一年を通して約200点もの作品を展示するだけでなく、シーズンごとに企画展やイベント、ツアーを開催しているのも魅力のひとつ。地域に内在する様々な価値をアートを媒介として掘り起こし、その魅力を高め、世界に発信し、地域再生の道筋を築くことを目標に活動しているのだ。

スケールの大きさもまさに「桁違い」で、東京23区の1.2倍もの規模を誇る里山全体を美術館に見立て、田んぼや林、古民家、廃校などにアートが点在しているというから驚きである。公共事業としてトイレや公園、トンネルなどをアート化することもあるのだとか。

鉢&田島征三 絵本と木の実の美術館
(田島征三「鉢&田島征三 絵本と木の実の美術館」photo Ishizuka Gentaro)
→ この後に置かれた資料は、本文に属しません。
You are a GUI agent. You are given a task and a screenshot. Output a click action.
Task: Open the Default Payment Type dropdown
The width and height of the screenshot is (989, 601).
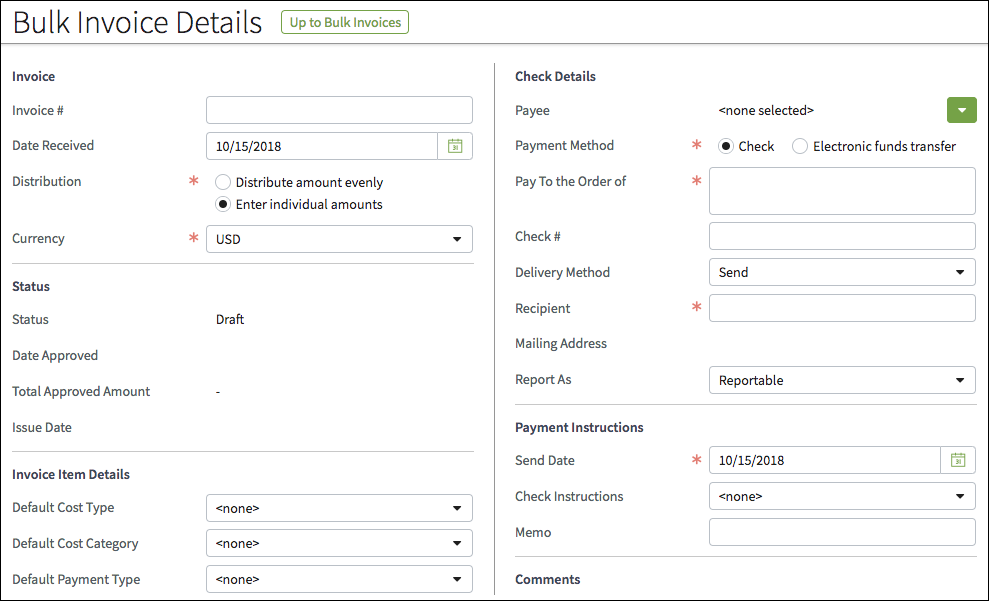click(x=339, y=579)
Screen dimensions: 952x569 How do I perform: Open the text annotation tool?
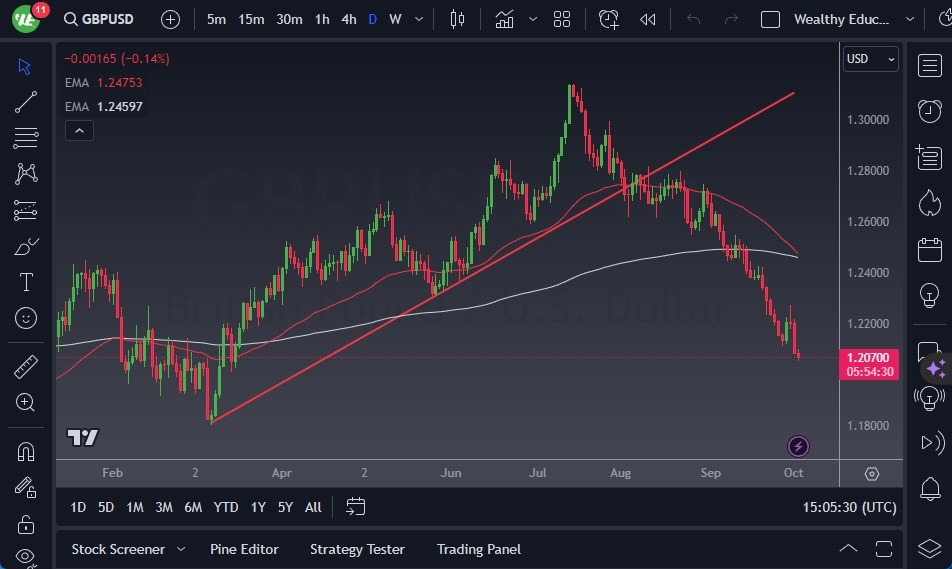tap(26, 282)
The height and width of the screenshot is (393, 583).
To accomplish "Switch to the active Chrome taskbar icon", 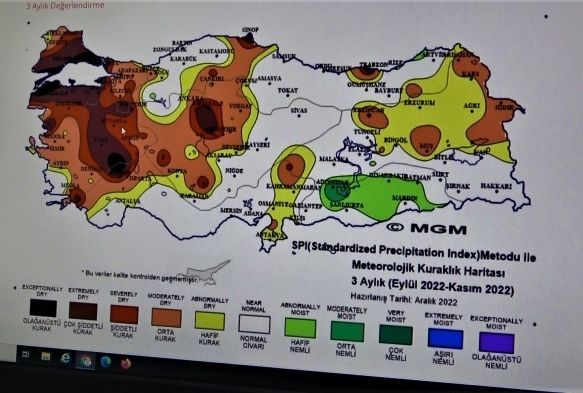I will point(85,360).
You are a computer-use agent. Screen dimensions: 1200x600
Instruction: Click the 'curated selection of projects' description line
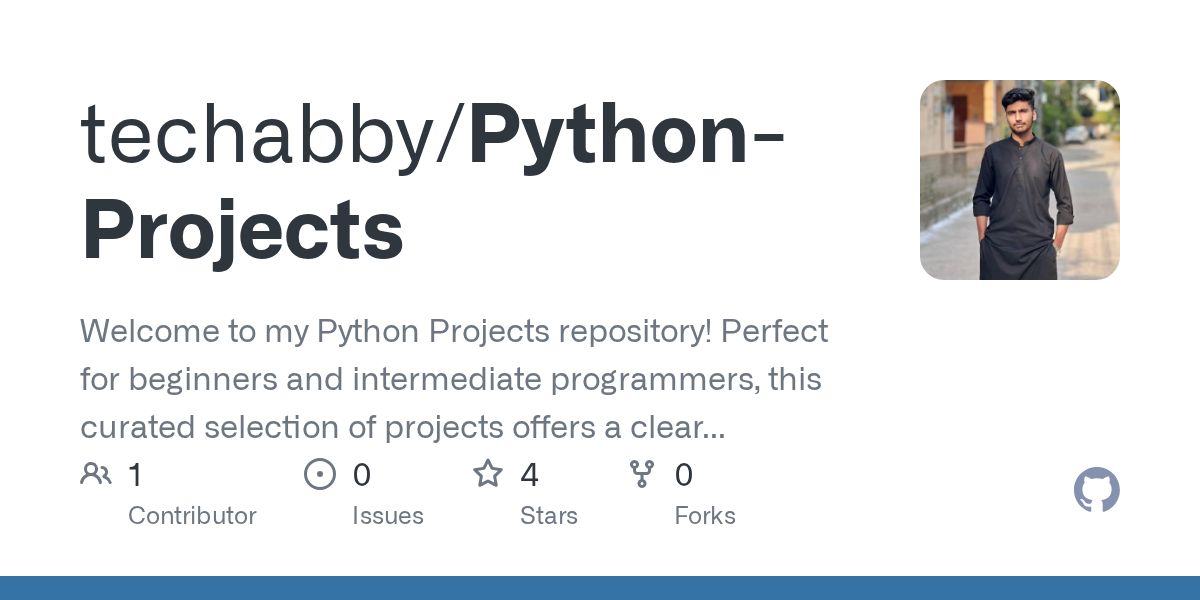click(402, 427)
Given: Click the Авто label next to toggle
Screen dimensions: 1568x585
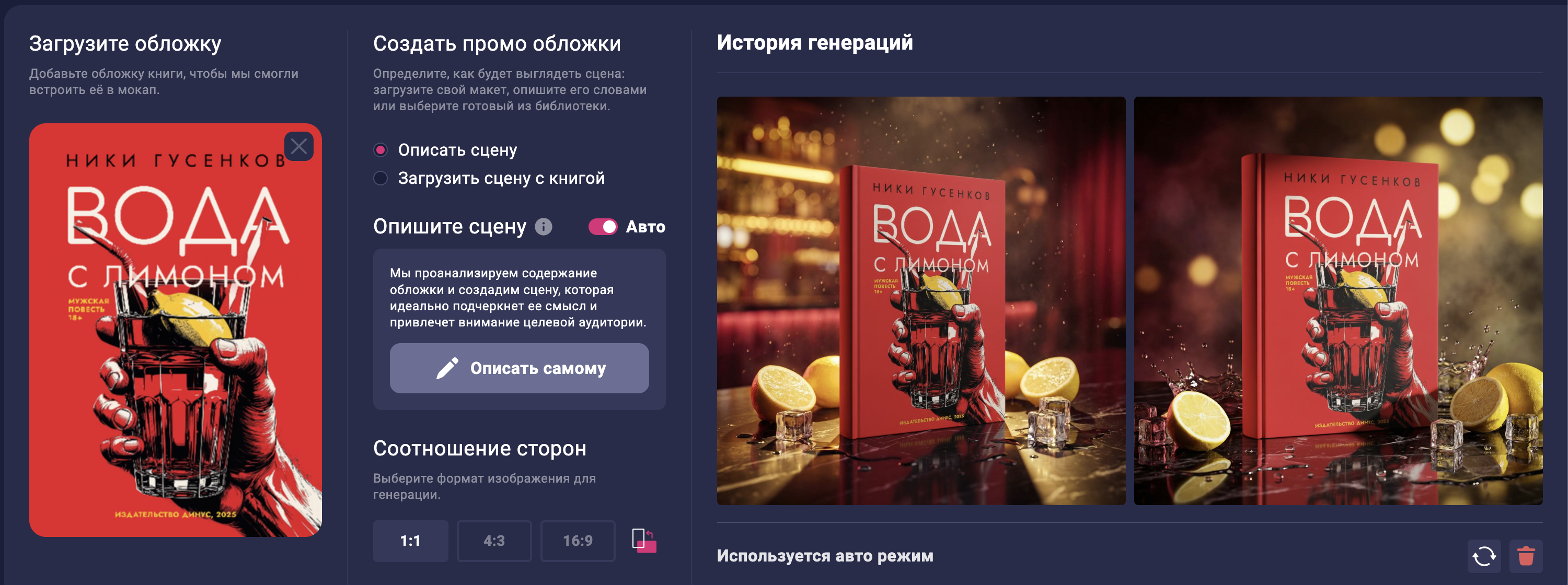Looking at the screenshot, I should click(645, 227).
担当者は、こうした魅力的な作品の数々について「アーティストは土地の歴史や風景、食、技術、記憶などをモチーフに作品をつくり、アートは訪れた方々に向け、その背景にある地域の魅力を伝える装置となります」「『アスファルト・スポット』もそのひとつで、この作品は駐車場であり公園でもあります。同時に地形の一部でもあり、後ろにそびえる山並みと対応した地形になっています」と語っており、土地の風土やバックグラウンド、そして自然と調和したアートの美しさに改めて気付かされる。

たくさんの失われた窓のために
(内海昭子「たくさんの失われた窓のために」photo T. Kuratani)

アートと聞くと、やや敷居の高い高尚な存在に感じられる人もいるかもしれないが「今年は約200の常設作品に123点の新作を加えた作品を展開しております。ぜひ遊びにきてください」という気さくなメッセージも寄せられているので、気負うことなく五感で芸術を堪能してみてほしい。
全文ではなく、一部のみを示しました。